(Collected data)
_ _ _
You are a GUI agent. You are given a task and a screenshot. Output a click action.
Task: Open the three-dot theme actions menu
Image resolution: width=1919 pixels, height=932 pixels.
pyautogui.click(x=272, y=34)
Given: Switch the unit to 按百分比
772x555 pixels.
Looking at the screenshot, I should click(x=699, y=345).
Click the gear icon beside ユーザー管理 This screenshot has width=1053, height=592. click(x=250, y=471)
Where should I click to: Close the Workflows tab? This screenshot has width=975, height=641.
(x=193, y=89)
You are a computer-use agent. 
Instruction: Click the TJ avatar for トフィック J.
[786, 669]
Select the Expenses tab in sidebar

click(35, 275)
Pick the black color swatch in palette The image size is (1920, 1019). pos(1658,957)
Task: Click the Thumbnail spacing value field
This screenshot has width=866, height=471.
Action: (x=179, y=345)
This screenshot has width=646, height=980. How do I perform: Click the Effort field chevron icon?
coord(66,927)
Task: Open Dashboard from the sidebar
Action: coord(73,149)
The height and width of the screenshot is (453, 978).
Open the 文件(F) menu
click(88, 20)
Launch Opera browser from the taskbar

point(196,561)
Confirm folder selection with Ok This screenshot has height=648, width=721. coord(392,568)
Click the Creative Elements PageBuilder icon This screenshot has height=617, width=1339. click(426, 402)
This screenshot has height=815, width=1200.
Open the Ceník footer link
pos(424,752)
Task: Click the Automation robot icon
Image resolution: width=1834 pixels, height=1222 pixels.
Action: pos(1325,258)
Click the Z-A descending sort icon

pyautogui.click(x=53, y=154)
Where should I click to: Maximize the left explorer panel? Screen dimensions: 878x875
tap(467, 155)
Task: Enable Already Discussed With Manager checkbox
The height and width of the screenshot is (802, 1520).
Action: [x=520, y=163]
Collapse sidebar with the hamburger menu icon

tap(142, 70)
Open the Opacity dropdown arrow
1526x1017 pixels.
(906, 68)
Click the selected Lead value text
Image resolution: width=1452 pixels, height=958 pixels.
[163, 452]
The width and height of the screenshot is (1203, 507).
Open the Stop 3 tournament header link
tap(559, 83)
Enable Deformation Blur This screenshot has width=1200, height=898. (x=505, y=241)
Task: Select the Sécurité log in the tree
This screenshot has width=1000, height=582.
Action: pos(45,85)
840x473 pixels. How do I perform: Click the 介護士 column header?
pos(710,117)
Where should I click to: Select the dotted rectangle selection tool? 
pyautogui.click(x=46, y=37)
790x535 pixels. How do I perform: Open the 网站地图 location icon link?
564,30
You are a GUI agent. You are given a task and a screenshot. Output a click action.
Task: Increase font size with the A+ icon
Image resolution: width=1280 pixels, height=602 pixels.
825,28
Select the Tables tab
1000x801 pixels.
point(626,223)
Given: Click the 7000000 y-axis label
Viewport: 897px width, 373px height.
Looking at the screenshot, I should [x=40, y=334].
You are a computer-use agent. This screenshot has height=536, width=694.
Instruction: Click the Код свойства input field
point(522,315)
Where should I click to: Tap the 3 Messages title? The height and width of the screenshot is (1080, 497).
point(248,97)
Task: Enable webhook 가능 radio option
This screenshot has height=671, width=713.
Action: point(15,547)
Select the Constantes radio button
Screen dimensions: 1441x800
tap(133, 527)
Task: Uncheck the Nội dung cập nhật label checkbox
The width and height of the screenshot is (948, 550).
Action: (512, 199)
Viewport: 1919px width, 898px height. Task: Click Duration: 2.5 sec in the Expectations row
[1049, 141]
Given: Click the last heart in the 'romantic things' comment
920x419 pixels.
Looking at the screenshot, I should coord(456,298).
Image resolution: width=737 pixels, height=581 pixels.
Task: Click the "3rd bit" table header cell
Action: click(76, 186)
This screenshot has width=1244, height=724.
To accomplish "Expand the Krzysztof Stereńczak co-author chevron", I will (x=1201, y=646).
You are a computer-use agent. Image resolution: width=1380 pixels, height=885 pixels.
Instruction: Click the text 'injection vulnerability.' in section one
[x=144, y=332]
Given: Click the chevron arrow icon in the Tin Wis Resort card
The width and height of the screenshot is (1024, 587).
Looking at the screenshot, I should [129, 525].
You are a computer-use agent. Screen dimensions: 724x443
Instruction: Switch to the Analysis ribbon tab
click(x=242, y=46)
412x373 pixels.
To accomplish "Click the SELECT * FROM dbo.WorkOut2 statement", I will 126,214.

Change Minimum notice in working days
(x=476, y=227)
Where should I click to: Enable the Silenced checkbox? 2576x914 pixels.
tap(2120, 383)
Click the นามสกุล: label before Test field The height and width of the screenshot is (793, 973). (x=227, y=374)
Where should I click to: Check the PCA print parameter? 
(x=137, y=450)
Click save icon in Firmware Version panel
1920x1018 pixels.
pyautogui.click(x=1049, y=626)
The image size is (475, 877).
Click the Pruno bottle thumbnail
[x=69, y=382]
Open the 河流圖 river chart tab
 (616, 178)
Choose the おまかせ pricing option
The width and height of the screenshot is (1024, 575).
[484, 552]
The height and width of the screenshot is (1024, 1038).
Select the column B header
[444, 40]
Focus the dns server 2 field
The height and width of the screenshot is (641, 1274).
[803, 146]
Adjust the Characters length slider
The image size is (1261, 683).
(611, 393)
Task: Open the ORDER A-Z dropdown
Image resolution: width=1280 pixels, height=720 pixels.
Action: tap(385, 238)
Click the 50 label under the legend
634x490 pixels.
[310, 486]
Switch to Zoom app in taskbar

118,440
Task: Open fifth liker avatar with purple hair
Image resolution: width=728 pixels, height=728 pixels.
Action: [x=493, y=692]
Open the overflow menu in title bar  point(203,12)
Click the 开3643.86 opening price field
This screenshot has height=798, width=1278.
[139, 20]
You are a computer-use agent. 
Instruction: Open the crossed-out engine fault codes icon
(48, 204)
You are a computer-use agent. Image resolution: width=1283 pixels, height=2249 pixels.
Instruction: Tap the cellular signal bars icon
_ _ _
• TASK DIRECTIONS: When you reply, retype each line exactly as it appears above.

• WRITTEN ANSWER:
You are a GUI agent. You are given a task and a screenshot. Output a click action.
Task: Open the three-dot theme actions menu
Image resolution: width=1919 pixels, height=932 pixels.
pyautogui.click(x=272, y=34)
Given: Switch the unit to 按百分比
772x555 pixels.
Looking at the screenshot, I should click(x=699, y=345).
Click the gear icon beside ユーザー管理 This screenshot has width=1053, height=592. click(x=250, y=471)
Where should I click to: Close the Workflows tab? This screenshot has width=975, height=641.
(x=193, y=89)
You are a computer-use agent. 
Instruction: Click the TJ avatar for トフィック J.
[786, 669]
Select the Expenses tab in sidebar

click(35, 275)
Pick the black color swatch in palette The image size is (1920, 1019). pos(1658,957)
Task: Click the Thumbnail spacing value field
This screenshot has width=866, height=471.
Action: (x=179, y=345)
This screenshot has width=646, height=980. How do I perform: Click the Effort field chevron icon?
coord(66,927)
Task: Open Dashboard from the sidebar
Action: coord(73,149)
The height and width of the screenshot is (453, 978).
Open the 文件(F) menu
click(88, 20)
Launch Opera browser from the taskbar

point(196,561)
Confirm folder selection with Ok This screenshot has height=648, width=721. coord(392,568)
Click the Creative Elements PageBuilder icon This screenshot has height=617, width=1339. click(426, 402)
This screenshot has height=815, width=1200.
Open the Ceník footer link
pos(424,752)
Task: Click the Automation robot icon
Image resolution: width=1834 pixels, height=1222 pixels.
Action: pos(1325,258)
Click the Z-A descending sort icon

pyautogui.click(x=53, y=154)
Where should I click to: Maximize the left explorer panel? Screen dimensions: 878x875
tap(467, 155)
Task: Enable Already Discussed With Manager checkbox
The height and width of the screenshot is (802, 1520).
Action: [x=520, y=163]
Collapse sidebar with the hamburger menu icon

tap(142, 70)
Open the Opacity dropdown arrow
1526x1017 pixels.
(906, 68)
Click the selected Lead value text
Image resolution: width=1452 pixels, height=958 pixels.
[163, 452]
The width and height of the screenshot is (1203, 507).
Open the Stop 3 tournament header link
tap(559, 83)
Enable Deformation Blur This screenshot has width=1200, height=898. (x=505, y=241)
Task: Select the Sécurité log in the tree
This screenshot has width=1000, height=582.
Action: pos(45,85)
840x473 pixels. How do I perform: Click the 介護士 column header?
pos(710,117)
Where should I click to: Select the dotted rectangle selection tool? 
pyautogui.click(x=46, y=37)
790x535 pixels. How do I perform: Open the 网站地图 location icon link?
564,30
You are a GUI agent. You are given a task and a screenshot. Output a click action.
Task: Increase font size with the A+ icon
Image resolution: width=1280 pixels, height=602 pixels.
825,28
Select the Tables tab
1000x801 pixels.
point(626,223)
Given: Click the 7000000 y-axis label
Viewport: 897px width, 373px height.
Looking at the screenshot, I should [x=40, y=334].
You are a computer-use agent. This screenshot has height=536, width=694.
Instruction: Click the Код свойства input field
point(522,315)
Where should I click to: Tap the 3 Messages title? The height and width of the screenshot is (1080, 497).
point(248,97)
Task: Enable webhook 가능 radio option
This screenshot has height=671, width=713.
Action: point(15,547)
Select the Constantes radio button
Screen dimensions: 1441x800
tap(133, 527)
Task: Uncheck the Nội dung cập nhật label checkbox
The width and height of the screenshot is (948, 550).
Action: (512, 199)
Viewport: 1919px width, 898px height. Task: Click Duration: 2.5 sec in the Expectations row
[1049, 141]
Given: Click the last heart in the 'romantic things' comment
920x419 pixels.
Looking at the screenshot, I should coord(456,298).
Image resolution: width=737 pixels, height=581 pixels.
Task: Click the "3rd bit" table header cell
Action: click(76, 186)
This screenshot has width=1244, height=724.
To accomplish "Expand the Krzysztof Stereńczak co-author chevron", I will (x=1201, y=646).
You are a computer-use agent. Image resolution: width=1380 pixels, height=885 pixels.
Instruction: Click the text 'injection vulnerability.' in section one
[x=144, y=332]
Given: Click the chevron arrow icon in the Tin Wis Resort card
The width and height of the screenshot is (1024, 587).
Looking at the screenshot, I should [129, 525].
You are a computer-use agent. Screen dimensions: 724x443
Instruction: Switch to the Analysis ribbon tab
click(x=242, y=46)
412x373 pixels.
To accomplish "Click the SELECT * FROM dbo.WorkOut2 statement", I will 126,214.

Change Minimum notice in working days
(x=476, y=227)
Where should I click to: Enable the Silenced checkbox? 2576x914 pixels.
tap(2120, 383)
Click the นามสกุล: label before Test field The height and width of the screenshot is (793, 973). (x=227, y=374)
Where should I click to: Check the PCA print parameter? 
(x=137, y=450)
Click save icon in Firmware Version panel
1920x1018 pixels.
pyautogui.click(x=1049, y=626)
The image size is (475, 877).
Click the Pruno bottle thumbnail
[x=69, y=382]
Open the 河流圖 river chart tab
 (616, 178)
Choose the おまかせ pricing option
The width and height of the screenshot is (1024, 575).
[484, 552]
The height and width of the screenshot is (1024, 1038).
Select the column B header
[444, 40]
Focus the dns server 2 field
The height and width of the screenshot is (641, 1274).
[803, 146]
Adjust the Characters length slider
The image size is (1261, 683).
(611, 393)
Task: Open the ORDER A-Z dropdown
Image resolution: width=1280 pixels, height=720 pixels.
Action: tap(385, 238)
Click the 50 label under the legend
634x490 pixels.
[310, 486]
Switch to Zoom app in taskbar

118,440
Task: Open fifth liker avatar with purple hair
Image resolution: width=728 pixels, height=728 pixels.
Action: [x=493, y=692]
Open the overflow menu in title bar  point(203,12)
Click the 开3643.86 opening price field
This screenshot has height=798, width=1278.
[139, 20]
You are a computer-use agent. 
Instruction: Open the crossed-out engine fault codes icon
(48, 204)
You are a computer-use agent. Image resolution: width=1283 pixels, height=2249 pixels.
Instruction: Tap the cellular signal bars icon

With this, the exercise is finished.